Einde inhoudsopgave
Verordening (EU) 2021/1060 houdende gemeenschappelijke bepalingen inzake het Europees Fonds voor regionale ontwikkeling, het Europees Sociaal Fonds Plus, het Cohesiefonds, het Fonds voor een rechtvaardige transitie en het Europees Fonds voor maritieme zaken, visserij en aquacultuur en de financiële regels voor die fondsen en voor het Fonds voor asiel, migratie en integratie, het Fonds voor interne veiligheid en het Instrument voor financiële steun voor grensbeheer en visumbeleid
Artikel 69 Verantwoordelijkheden van de lidstaten
Geldend
Geldend vanaf 01-07-2021
- Bronpublicatie:
24-06-2021, PbEU 2021, L 231 (uitgifte: 30-06-2021, regelingnummer: 2021/1060)
-=-=-=-=-
OPDRACHT:
Zet de tekst over artikel 69 van Verordening (EU) 2021/1060 voort na de laatste regel die er staat. De gegevens hebben niets met deze tekst te maken.

GEGEVENSREGELS:
-=-=-=-=-
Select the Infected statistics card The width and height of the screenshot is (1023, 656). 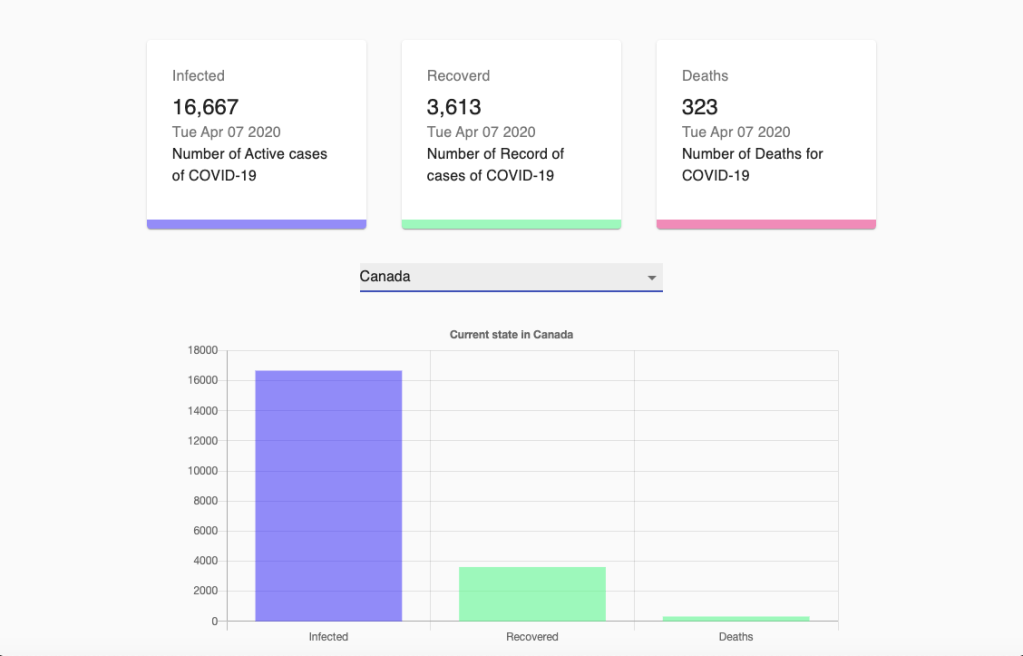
-=-=-=-=-
ANTWOORD:
- Inwerkingtreding
01-07-2021
- Bronpublicatie inwerkingtreding:
24-06-2021, PbEU 2021, L 231 (uitgifte: 30-06-2021, regelingnummer: 2021/1060)
- Vakgebied(en)
EU-recht / Algemeen
EU-recht / Financiering
1.
De lidstaten beschikken over beheer- en controlesystemen voor hun programma's overeenkomstig deze titel en waarborgen dat die systemen functioneren overeenkomstig het beginsel van goed financieel beheer en de in bijlage XI uiteengezette hoofdvereisten.
2.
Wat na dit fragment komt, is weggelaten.